In 2012, Kenya recorded 225 newly confirmed cases of MDR-TB, followed by Uganda which recorded 89 new cases; Rwanda 58; Tanzania 42 and Burundi confirmed 24 cases, the least in the region.

However, only Kenya and Uganda recorded an increase in new MDR-TB cases since 2011 while in Rwanda and Tanzania, new cases reduced in the one year period.

According to Shahnaz Sharif, Kenya’s director of Public Health, the Ministry of Health has taken actions to ensure that TB is managed and controlled; ensuring earlier detection of MDR-TB and enrolment of patients on second-line treatment; strengthening patient support to improve adherence to treatment (especially among the most socially and economically disadvantaged patients).

“The introduction of a patient-based monitoring system for those with MDR/XDR-TB and patients co-infected with HIV in the near future will also help to improve the quality of care and treatment outcomes,” said Dr Shahnaz.

The WHO advocates directly observed therapy (DOTS) under the supervision of health care workers to reduce the emergence of drug resistance.

Tanzania started diagnosing and treating MDR-TB in 2008 while Uganda started  offering the same treatment last year.

According to the report, South Africa accounted for most of the global cases of MDR-TB and XDR-TB, as well as the highest proportion observed in Africa.
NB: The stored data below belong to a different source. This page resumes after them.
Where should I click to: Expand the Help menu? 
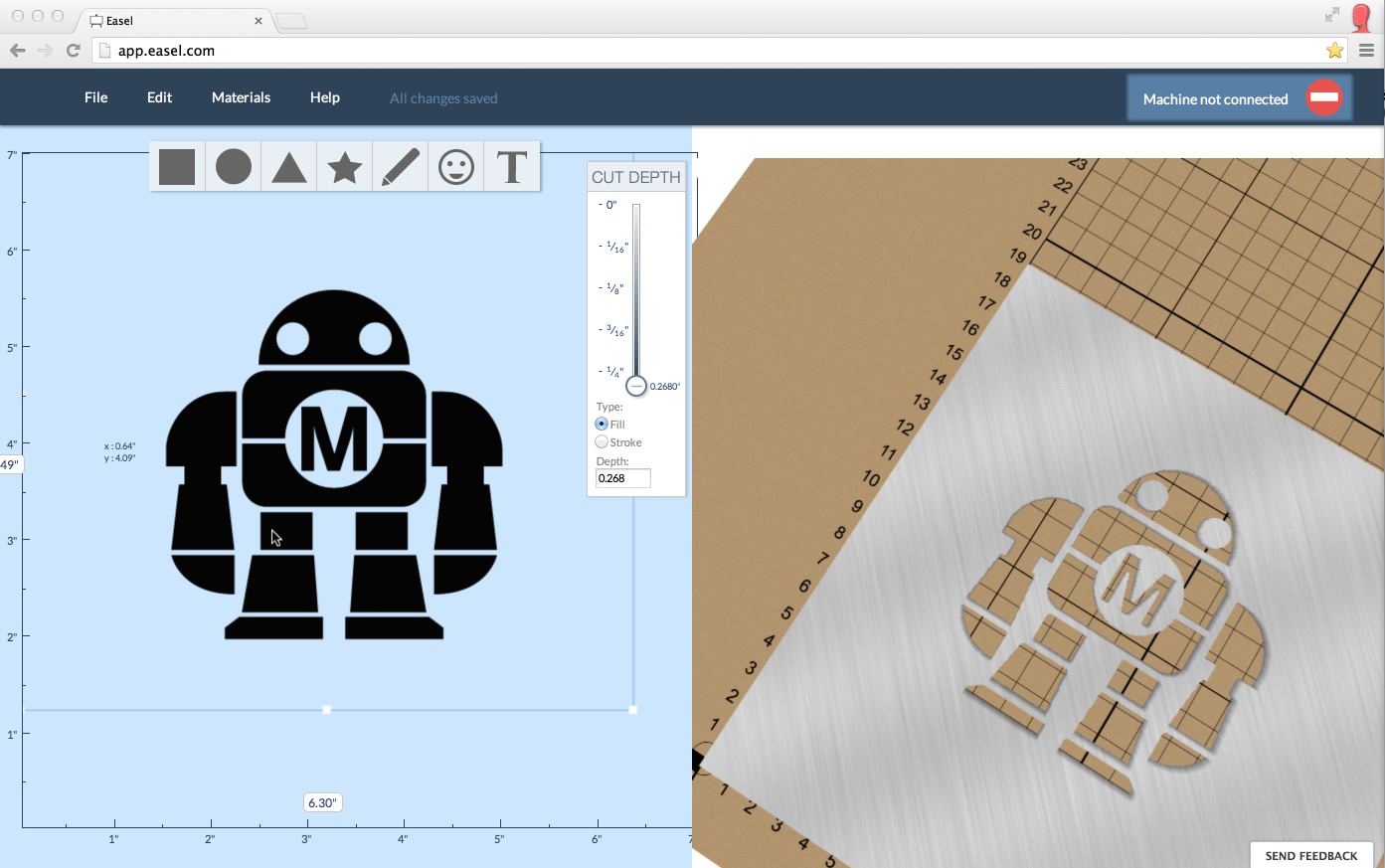pyautogui.click(x=324, y=97)
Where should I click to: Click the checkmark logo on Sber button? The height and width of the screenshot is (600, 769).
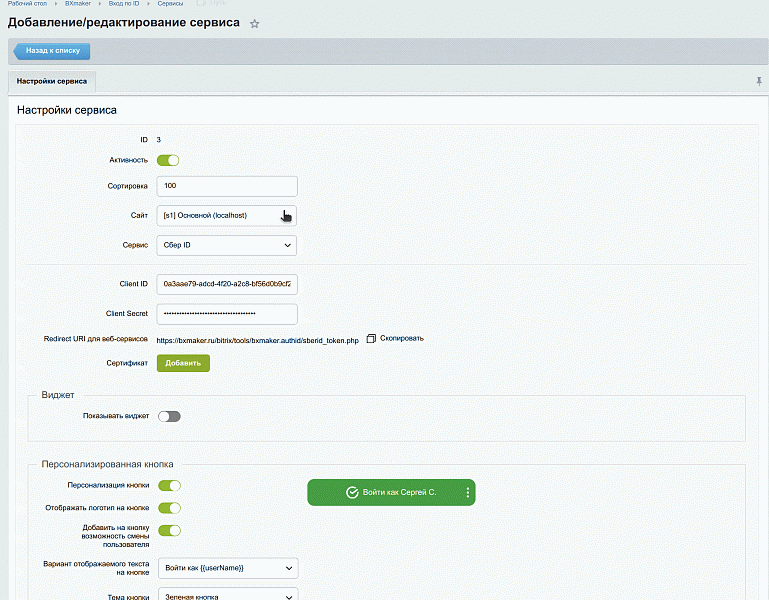[351, 492]
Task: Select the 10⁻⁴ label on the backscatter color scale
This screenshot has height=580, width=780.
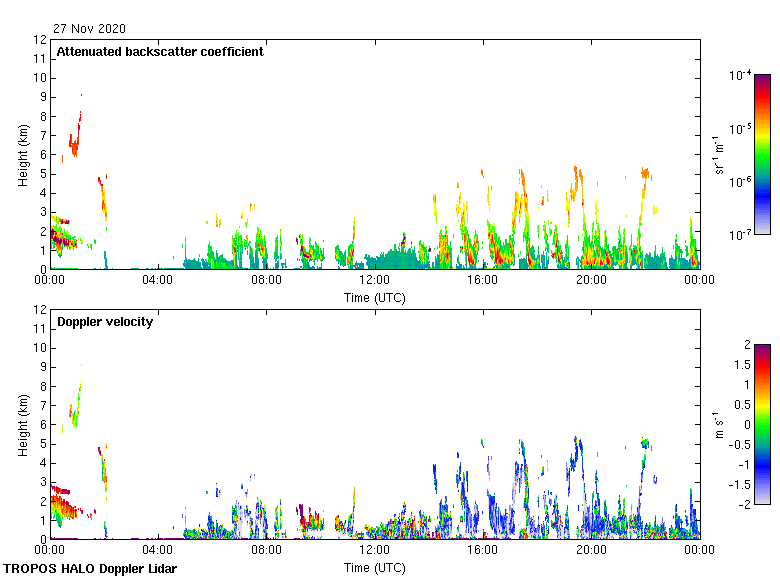Action: click(x=740, y=76)
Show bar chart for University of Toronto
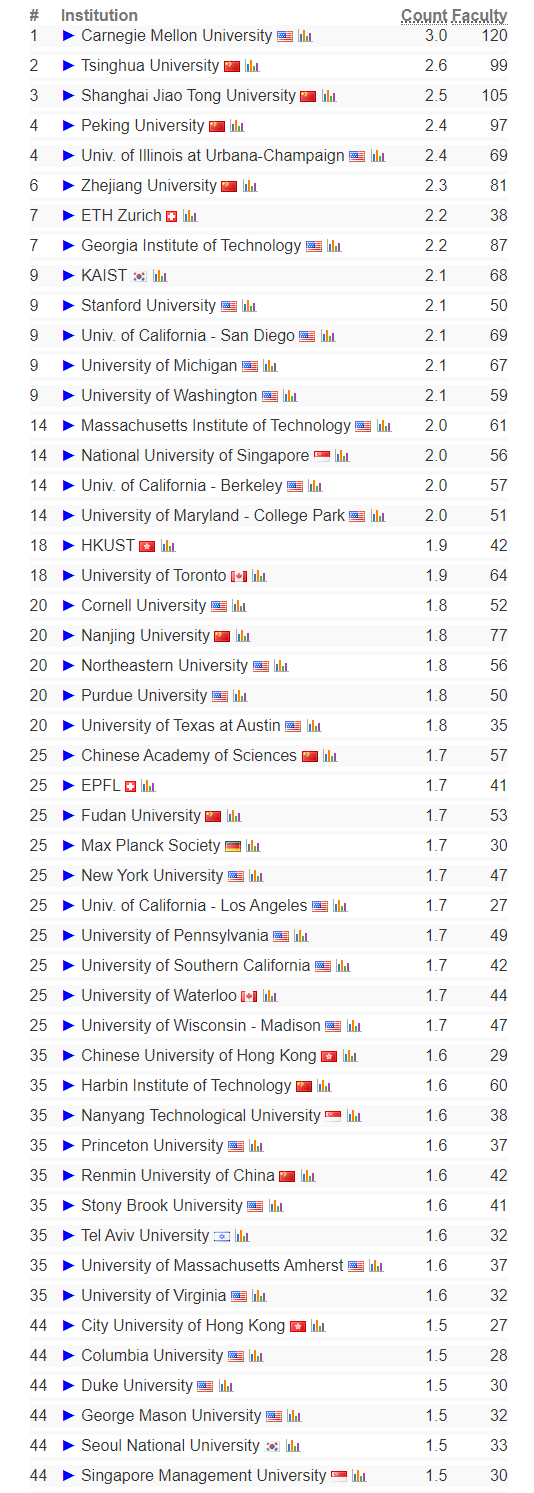This screenshot has width=534, height=1493. click(x=259, y=576)
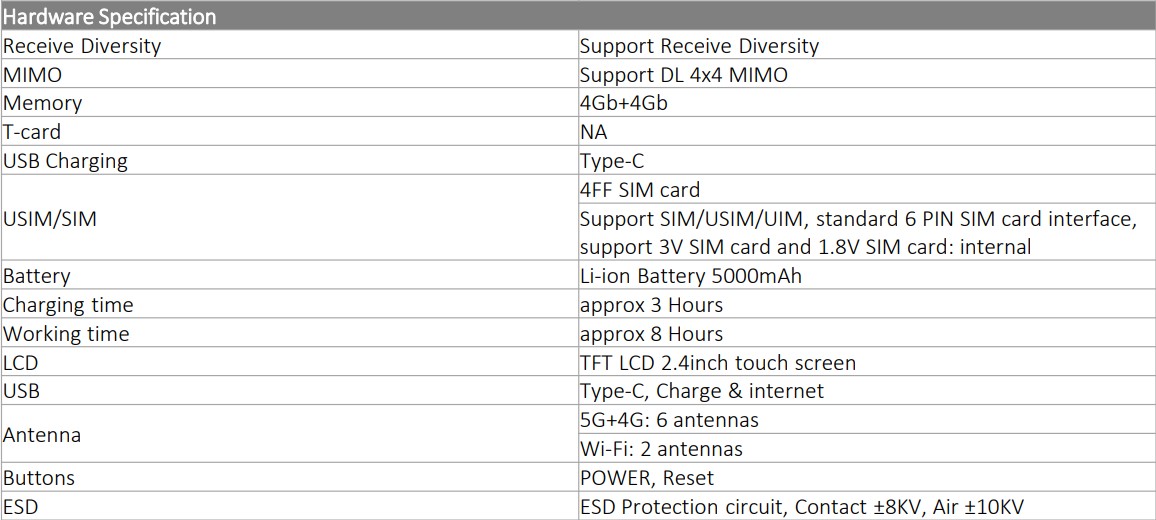Viewport: 1156px width, 520px height.
Task: Click the Hardware Specification table header
Action: [x=110, y=16]
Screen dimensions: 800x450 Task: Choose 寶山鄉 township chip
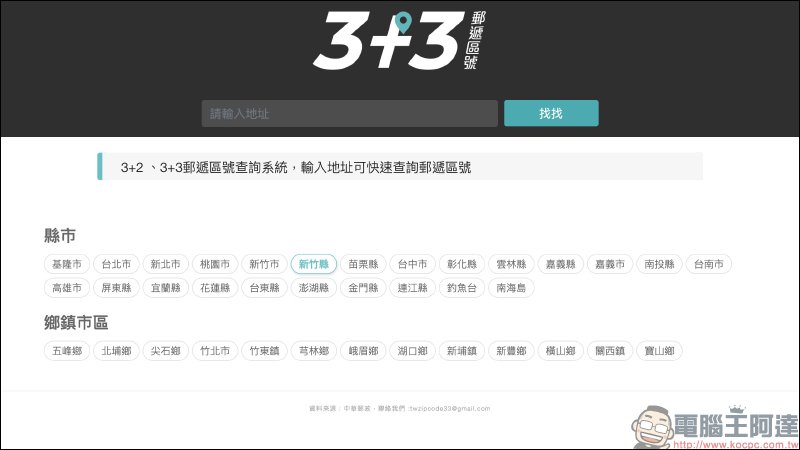pos(659,351)
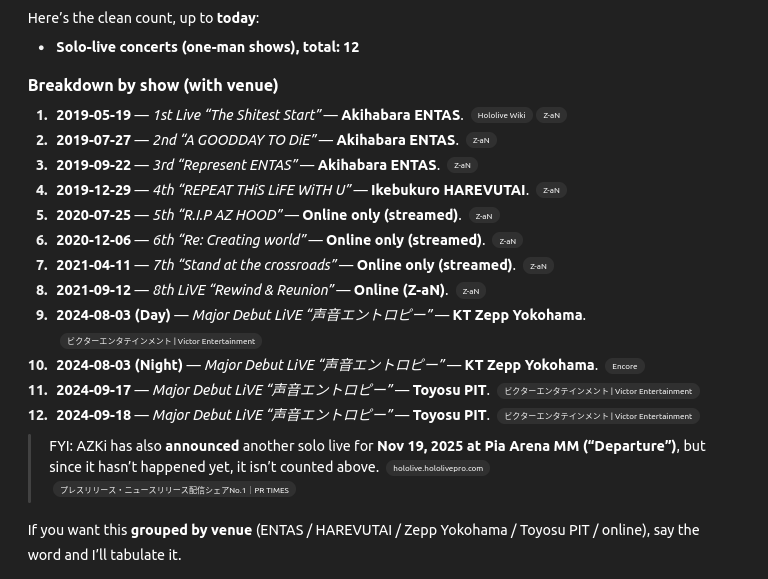
Task: Click Z-aN citation for Rewind & Reunion
Action: [x=470, y=290]
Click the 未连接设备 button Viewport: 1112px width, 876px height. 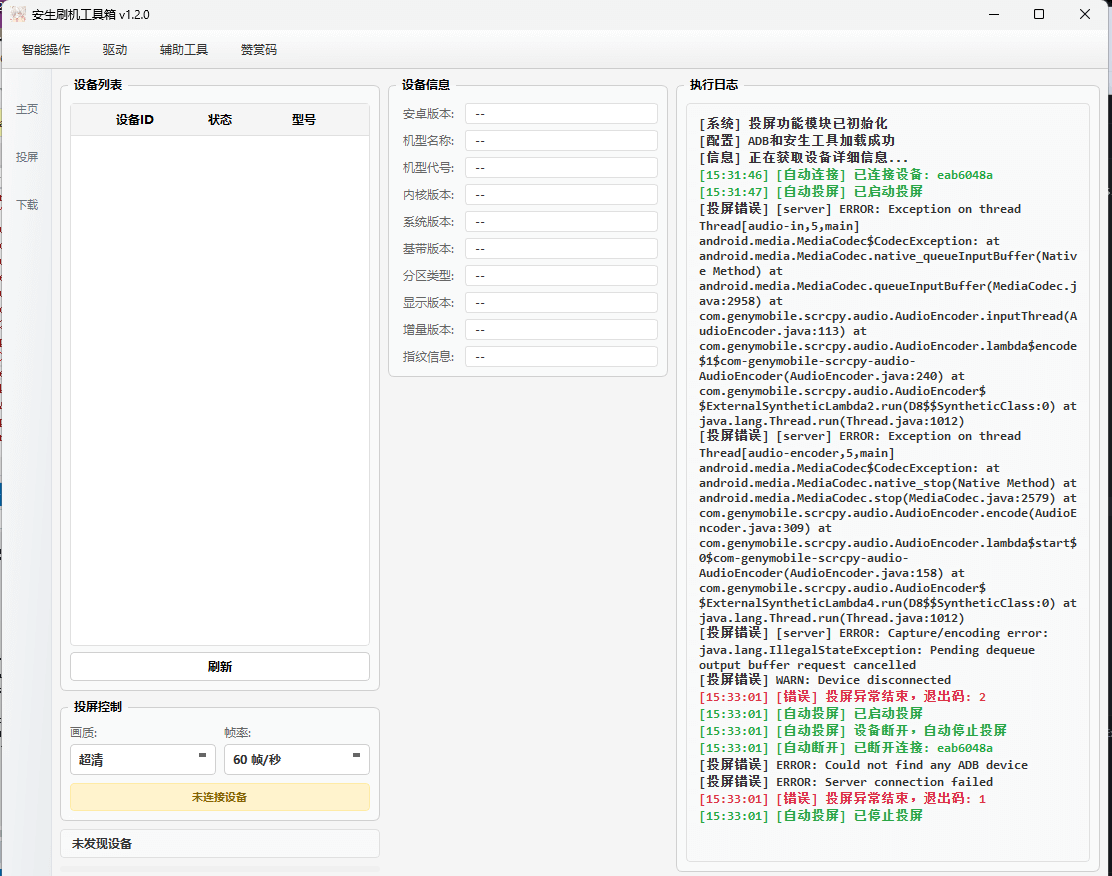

Globally 450,000 new cases of MDR-TB were reported worldwide in 2012. This total includes cases of primary and acquired MDR-TB.

“In high MDR-TB burdened countries, increased capacity to diagnose it must be matched with supplies of quality drugs and capacity to deliver effective treatment and care,” said the report.

This, the report says, will require high-level political will and leadership; more collaboration among partners, including drug regulatory authorities, donor and technical agencies, civil society and the pharmaceutical industry.

Just over 77,000 people with MDR-TB were started on second-line treatment in 2012, equivalent to 82 per cent of the 94,000 newly detected cases that were eligible for treatment globally.

Treatment coverage gaps for detected cases were much larger in some countries, especially in Africa and widened in China, Pakistan and South Africa.

Generally, WHO estimates that one-third of the world’s population is infected with TB, with the largest number of new cases occurring in 2008, and over 350 per population of 100,000 reported in sub-Saharan Africa.

Experts indicate that of the $78 billion per year required in low and middle-income countries in 2014 and 2015, about two thirds is needed for the detection and treatment of drugs susceptible TB; 20 per cent for treatment of MDR-TB; 10 per cent for rapid diagnostic tests and associated laboratory strengthening, and five per cent for collaborative TB/HIV activities.

Global efforts are under way to ensure that TB rates are reduced.

Targets in the Global Plan to Stop TB 2011–2015 are that by 2015 all new cases of TB considered at high risk of MDR-TB, as well as all previously treated cases undergoing drug susceptibility testing for at least the first-line drugs rifampicin and isoniazid. Similarly, all patients with MDR-TB should be tested for XDR-TB.

“Progressing towards the target for treatment success requires the scale-up of treatment programmes globally; enhancing the effectiveness of drug regimens; supporting patients to avoid treatment interruption and improved data collection,” said WHO.